* What is being asked
Can you render the material below as a numbered list, leaving out any blank lines?
▶
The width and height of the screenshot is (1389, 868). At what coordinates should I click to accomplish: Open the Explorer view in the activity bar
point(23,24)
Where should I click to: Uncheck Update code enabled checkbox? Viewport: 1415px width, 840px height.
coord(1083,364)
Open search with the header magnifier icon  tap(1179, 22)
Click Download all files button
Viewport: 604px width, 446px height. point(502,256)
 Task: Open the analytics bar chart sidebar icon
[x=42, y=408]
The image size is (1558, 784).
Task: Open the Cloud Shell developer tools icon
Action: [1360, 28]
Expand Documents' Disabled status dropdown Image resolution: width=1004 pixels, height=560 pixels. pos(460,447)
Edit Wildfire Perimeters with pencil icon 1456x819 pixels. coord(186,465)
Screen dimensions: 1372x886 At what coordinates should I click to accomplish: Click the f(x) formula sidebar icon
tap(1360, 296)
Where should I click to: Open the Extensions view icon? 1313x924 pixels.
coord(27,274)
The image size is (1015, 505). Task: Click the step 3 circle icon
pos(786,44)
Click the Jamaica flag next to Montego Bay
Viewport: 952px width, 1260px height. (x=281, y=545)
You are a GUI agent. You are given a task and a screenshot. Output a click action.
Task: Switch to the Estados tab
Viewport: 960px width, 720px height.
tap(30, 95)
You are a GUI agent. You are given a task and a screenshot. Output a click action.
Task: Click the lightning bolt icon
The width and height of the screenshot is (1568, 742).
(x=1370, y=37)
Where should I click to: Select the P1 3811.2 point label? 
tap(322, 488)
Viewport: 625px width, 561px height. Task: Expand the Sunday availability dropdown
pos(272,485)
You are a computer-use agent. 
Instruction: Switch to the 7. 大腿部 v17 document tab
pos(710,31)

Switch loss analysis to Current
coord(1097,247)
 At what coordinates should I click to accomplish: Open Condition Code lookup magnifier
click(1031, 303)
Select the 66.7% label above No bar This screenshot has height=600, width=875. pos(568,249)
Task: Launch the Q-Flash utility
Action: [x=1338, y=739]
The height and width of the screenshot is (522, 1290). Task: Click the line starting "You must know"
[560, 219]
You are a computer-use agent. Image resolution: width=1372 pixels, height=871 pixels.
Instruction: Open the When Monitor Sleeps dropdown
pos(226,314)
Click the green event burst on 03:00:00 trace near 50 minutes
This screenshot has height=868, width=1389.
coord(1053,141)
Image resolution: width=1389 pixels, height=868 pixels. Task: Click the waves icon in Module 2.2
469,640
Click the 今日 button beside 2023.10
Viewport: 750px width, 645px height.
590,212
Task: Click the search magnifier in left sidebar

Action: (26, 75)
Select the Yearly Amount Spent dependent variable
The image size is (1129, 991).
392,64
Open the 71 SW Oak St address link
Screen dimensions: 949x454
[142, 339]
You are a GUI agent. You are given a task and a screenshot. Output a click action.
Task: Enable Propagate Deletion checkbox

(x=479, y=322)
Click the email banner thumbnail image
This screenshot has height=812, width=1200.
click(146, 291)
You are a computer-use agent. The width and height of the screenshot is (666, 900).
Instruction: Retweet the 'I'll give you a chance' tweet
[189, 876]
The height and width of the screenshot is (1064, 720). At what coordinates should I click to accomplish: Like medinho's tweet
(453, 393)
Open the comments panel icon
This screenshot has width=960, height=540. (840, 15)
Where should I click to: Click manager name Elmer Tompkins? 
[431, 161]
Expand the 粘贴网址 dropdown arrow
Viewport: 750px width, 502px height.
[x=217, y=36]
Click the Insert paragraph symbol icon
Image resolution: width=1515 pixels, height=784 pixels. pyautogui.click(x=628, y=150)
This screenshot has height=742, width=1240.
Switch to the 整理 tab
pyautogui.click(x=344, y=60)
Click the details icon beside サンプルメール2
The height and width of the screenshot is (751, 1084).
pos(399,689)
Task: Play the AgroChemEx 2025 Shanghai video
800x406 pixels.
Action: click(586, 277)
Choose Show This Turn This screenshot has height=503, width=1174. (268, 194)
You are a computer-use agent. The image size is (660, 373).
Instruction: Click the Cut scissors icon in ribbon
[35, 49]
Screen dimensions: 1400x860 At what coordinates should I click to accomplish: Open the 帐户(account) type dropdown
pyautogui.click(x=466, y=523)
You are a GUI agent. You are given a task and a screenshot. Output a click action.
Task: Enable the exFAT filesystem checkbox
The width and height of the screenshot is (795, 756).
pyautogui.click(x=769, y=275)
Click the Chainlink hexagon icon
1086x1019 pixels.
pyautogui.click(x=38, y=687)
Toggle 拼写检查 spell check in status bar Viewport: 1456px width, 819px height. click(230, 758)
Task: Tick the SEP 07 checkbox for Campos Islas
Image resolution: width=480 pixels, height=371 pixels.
◀
* Completed exercise
1. The width and height of the screenshot is (1389, 868). At what coordinates should I click to accomplish: Open the Explorer view in the activity bar
2. point(23,24)
3. Where should I click to: Uncheck Update code enabled checkbox? Viewport: 1415px width, 840px height.
4. coord(1083,364)
5. Open search with the header magnifier icon  tap(1179, 22)
6. Click Download all files button
7. Viewport: 604px width, 446px height. point(502,256)
8.  Task: Open the analytics bar chart sidebar icon
9. [x=42, y=408]
10. The image size is (1558, 784).
11. Task: Open the Cloud Shell developer tools icon
12. Action: [1360, 28]
13. Expand Documents' Disabled status dropdown Image resolution: width=1004 pixels, height=560 pixels. pos(460,447)
14. Edit Wildfire Perimeters with pencil icon 1456x819 pixels. coord(186,465)
15. Screen dimensions: 1372x886 At what coordinates should I click to accomplish: Click the f(x) formula sidebar icon
16. tap(1360, 296)
17. Where should I click to: Open the Extensions view icon? 1313x924 pixels.
18. coord(27,274)
19. The image size is (1015, 505). Task: Click the step 3 circle icon
20. pos(786,44)
21. Click the Jamaica flag next to Montego Bay
22. Viewport: 952px width, 1260px height. (x=281, y=545)
23. You are a GUI agent. You are given a task and a screenshot. Output a click action.
24. Task: Switch to the Estados tab
25. Viewport: 960px width, 720px height.
26. tap(30, 95)
27. You are a GUI agent. You are given a task and a screenshot. Output a click action.
28. Task: Click the lightning bolt icon
29. The width and height of the screenshot is (1568, 742).
30. (x=1370, y=37)
31. Where should I click to: Select the P1 3811.2 point label? 
32. tap(322, 488)
33. Viewport: 625px width, 561px height. Task: Expand the Sunday availability dropdown
34. pos(272,485)
35. You are a computer-use agent. 
36. Instruction: Switch to the 7. 大腿部 v17 document tab
37. pos(710,31)
38. Switch loss analysis to Current
39. coord(1097,247)
40.  At what coordinates should I click to accomplish: Open Condition Code lookup magnifier
41. click(1031, 303)
42. Select the 66.7% label above No bar This screenshot has height=600, width=875. pos(568,249)
43. Task: Launch the Q-Flash utility
44. Action: [x=1338, y=739]
45. The height and width of the screenshot is (522, 1290). Task: Click the line starting "You must know"
46. [560, 219]
47. You are a computer-use agent. Image resolution: width=1372 pixels, height=871 pixels.
48. Instruction: Open the When Monitor Sleeps dropdown
49. pos(226,314)
50. Click the green event burst on 03:00:00 trace near 50 minutes
51. This screenshot has height=868, width=1389.
52. coord(1053,141)
53. Image resolution: width=1389 pixels, height=868 pixels. Task: Click the waves icon in Module 2.2
54. 469,640
55. Click the 今日 button beside 2023.10
56. Viewport: 750px width, 645px height.
57. 590,212
58. Task: Click the search magnifier in left sidebar
59. Action: (26, 75)
60. Select the Yearly Amount Spent dependent variable
61. The image size is (1129, 991).
62. 392,64
63. Open the 71 SW Oak St address link
64. Screen dimensions: 949x454
65. [142, 339]
66. You are a GUI agent. You are given a task and a screenshot. Output a click action.
67. Task: Enable Propagate Deletion checkbox
68. (x=479, y=322)
69. Click the email banner thumbnail image
70. This screenshot has height=812, width=1200.
71. click(146, 291)
72. You are a computer-use agent. The width and height of the screenshot is (666, 900).
73. Instruction: Retweet the 'I'll give you a chance' tweet
74. [189, 876]
75. The height and width of the screenshot is (1064, 720). At what coordinates should I click to accomplish: Like medinho's tweet
76. (453, 393)
77. Open the comments panel icon
78. This screenshot has width=960, height=540. (840, 15)
79. Where should I click to: Click manager name Elmer Tompkins? 
80. [431, 161]
81. Expand the 粘贴网址 dropdown arrow
82. Viewport: 750px width, 502px height.
83. [x=217, y=36]
84. Click the Insert paragraph symbol icon
85. Image resolution: width=1515 pixels, height=784 pixels. pyautogui.click(x=628, y=150)
86. This screenshot has height=742, width=1240.
87. Switch to the 整理 tab
88. pyautogui.click(x=344, y=60)
89. Click the details icon beside サンプルメール2
90. The height and width of the screenshot is (751, 1084).
91. pos(399,689)
92. Task: Play the AgroChemEx 2025 Shanghai video
93. 800x406 pixels.
94. Action: click(586, 277)
95. Choose Show This Turn This screenshot has height=503, width=1174. (268, 194)
96. You are a computer-use agent. The image size is (660, 373).
97. Instruction: Click the Cut scissors icon in ribbon
98. [35, 49]
99. Screen dimensions: 1400x860 At what coordinates should I click to accomplish: Open the 帐户(account) type dropdown
100. pyautogui.click(x=466, y=523)
101. You are a GUI agent. You are given a task and a screenshot. Output a click action.
102. Task: Enable the exFAT filesystem checkbox
103. The width and height of the screenshot is (795, 756).
104. pyautogui.click(x=769, y=275)
105. Click the Chainlink hexagon icon
106. 1086x1019 pixels.
107. pyautogui.click(x=38, y=687)
108. Toggle 拼写检查 spell check in status bar Viewport: 1456px width, 819px height. click(230, 758)
109. Task: Tick the SEP 07 checkbox for Campos Islas
110. Image resolution: width=480 pixels, height=371 pixels.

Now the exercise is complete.